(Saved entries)
○ ○ ○ ○ ○
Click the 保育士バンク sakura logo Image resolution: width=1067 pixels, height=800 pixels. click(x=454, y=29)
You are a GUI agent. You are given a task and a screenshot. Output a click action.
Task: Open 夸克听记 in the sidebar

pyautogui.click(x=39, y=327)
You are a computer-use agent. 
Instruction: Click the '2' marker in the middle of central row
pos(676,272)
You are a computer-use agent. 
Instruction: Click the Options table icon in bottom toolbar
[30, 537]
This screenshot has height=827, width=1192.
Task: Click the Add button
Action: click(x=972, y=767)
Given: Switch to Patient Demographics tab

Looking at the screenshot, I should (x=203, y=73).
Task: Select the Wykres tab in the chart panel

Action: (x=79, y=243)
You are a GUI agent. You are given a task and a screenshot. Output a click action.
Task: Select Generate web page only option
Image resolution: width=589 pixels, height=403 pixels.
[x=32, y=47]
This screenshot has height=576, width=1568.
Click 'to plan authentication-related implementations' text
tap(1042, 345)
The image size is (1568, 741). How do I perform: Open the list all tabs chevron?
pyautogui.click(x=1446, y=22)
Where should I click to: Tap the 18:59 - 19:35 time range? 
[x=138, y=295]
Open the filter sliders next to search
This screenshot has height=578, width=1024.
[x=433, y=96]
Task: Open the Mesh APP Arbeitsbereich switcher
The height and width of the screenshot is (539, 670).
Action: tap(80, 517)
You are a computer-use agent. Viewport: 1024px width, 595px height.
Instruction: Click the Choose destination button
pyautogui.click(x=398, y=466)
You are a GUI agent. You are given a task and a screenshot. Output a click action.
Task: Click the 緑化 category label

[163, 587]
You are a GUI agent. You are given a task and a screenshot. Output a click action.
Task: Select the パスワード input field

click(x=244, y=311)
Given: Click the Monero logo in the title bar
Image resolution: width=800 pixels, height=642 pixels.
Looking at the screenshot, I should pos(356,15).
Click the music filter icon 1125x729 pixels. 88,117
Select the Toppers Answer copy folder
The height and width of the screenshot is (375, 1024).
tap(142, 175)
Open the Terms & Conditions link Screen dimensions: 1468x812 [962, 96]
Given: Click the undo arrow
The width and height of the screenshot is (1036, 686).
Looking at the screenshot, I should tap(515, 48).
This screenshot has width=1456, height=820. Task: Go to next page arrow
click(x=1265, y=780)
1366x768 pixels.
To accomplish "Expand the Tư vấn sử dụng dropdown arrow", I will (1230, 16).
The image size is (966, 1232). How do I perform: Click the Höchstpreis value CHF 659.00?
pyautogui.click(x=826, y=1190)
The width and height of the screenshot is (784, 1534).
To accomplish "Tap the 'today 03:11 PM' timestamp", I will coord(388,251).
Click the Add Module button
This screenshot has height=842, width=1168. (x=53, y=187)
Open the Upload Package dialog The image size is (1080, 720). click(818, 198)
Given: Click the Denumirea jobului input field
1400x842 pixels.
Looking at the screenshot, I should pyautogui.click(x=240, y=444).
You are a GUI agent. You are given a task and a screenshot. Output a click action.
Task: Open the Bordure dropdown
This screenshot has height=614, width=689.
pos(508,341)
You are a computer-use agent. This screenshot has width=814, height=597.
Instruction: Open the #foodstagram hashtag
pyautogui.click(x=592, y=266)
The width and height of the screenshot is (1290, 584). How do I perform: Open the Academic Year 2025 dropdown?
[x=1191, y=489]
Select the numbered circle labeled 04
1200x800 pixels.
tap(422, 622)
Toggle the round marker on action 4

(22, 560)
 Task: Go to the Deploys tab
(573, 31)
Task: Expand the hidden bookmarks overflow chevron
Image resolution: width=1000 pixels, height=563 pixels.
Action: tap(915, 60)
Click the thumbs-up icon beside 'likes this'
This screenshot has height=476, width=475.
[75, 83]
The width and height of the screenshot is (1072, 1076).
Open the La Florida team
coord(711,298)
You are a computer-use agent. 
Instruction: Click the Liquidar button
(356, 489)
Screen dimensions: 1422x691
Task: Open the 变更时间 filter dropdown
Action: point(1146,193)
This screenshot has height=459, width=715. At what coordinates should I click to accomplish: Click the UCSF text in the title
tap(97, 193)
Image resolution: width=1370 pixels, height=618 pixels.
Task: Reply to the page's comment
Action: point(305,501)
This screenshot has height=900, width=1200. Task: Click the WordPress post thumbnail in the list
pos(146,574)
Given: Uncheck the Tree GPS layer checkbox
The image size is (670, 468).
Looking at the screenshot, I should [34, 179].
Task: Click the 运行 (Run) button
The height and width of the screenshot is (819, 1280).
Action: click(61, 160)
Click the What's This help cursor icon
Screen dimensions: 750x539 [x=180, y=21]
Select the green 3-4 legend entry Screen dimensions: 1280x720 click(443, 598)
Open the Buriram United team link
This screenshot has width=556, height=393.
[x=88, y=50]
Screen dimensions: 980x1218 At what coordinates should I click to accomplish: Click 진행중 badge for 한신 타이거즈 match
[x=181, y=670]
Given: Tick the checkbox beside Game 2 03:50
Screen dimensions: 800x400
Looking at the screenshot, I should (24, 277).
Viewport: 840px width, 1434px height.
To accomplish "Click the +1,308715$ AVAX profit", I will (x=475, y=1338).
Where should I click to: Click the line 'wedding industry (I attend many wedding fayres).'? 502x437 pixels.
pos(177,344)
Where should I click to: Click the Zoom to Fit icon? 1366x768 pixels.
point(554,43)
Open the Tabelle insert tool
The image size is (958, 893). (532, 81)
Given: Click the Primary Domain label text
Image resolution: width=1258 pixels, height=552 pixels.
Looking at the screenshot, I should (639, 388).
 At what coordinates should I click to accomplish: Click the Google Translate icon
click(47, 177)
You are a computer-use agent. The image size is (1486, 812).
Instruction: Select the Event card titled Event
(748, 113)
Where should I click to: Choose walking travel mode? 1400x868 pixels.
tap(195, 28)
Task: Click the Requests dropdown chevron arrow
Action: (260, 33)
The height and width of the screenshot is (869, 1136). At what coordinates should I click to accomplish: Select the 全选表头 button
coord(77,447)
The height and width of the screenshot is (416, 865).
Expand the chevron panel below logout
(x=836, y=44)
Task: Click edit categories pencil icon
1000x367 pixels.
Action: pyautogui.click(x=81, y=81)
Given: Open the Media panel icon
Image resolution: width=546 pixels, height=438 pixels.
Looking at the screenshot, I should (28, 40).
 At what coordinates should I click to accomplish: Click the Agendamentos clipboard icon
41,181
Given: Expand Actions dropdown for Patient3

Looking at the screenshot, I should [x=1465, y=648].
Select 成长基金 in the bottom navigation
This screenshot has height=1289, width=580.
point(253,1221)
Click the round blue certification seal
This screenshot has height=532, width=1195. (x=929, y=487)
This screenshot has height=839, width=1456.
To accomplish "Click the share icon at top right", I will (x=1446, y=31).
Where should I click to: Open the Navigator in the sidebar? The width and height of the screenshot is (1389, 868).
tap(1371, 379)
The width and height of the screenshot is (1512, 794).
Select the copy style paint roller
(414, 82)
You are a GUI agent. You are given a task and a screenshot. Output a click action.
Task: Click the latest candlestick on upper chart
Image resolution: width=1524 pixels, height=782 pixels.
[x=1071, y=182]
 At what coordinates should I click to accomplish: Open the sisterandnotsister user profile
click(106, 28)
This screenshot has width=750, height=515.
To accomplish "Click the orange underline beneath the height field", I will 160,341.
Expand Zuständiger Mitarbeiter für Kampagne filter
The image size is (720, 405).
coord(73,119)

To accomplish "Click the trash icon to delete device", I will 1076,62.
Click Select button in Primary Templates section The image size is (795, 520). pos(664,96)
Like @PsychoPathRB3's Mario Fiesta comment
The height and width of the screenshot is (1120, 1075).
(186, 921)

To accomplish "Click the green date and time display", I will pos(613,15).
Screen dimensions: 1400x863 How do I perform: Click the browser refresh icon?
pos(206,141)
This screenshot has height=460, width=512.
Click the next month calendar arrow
○ ○ ○ ○ ○
## About this exercise
Look above for the line holding "This screenshot has height=459, width=715." and the line holding "Viewport: 840px width, 1434px height.". Retype both, and every line between them, word for word and nothing else.

## Answer to the exercise
This screenshot has height=459, width=715. At what coordinates should I click to accomplish: Click the UCSF text in the title
tap(97, 193)
Image resolution: width=1370 pixels, height=618 pixels.
Task: Reply to the page's comment
Action: point(305,501)
This screenshot has height=900, width=1200. Task: Click the WordPress post thumbnail in the list
pos(146,574)
Given: Uncheck the Tree GPS layer checkbox
The image size is (670, 468).
Looking at the screenshot, I should [34, 179].
Task: Click the 运行 (Run) button
The height and width of the screenshot is (819, 1280).
Action: click(61, 160)
Click the What's This help cursor icon
Screen dimensions: 750x539 [x=180, y=21]
Select the green 3-4 legend entry Screen dimensions: 1280x720 click(443, 598)
Open the Buriram United team link
This screenshot has width=556, height=393.
[x=88, y=50]
Screen dimensions: 980x1218 At what coordinates should I click to accomplish: Click 진행중 badge for 한신 타이거즈 match
[x=181, y=670]
Given: Tick the checkbox beside Game 2 03:50
Screen dimensions: 800x400
Looking at the screenshot, I should (24, 277).
Viewport: 840px width, 1434px height.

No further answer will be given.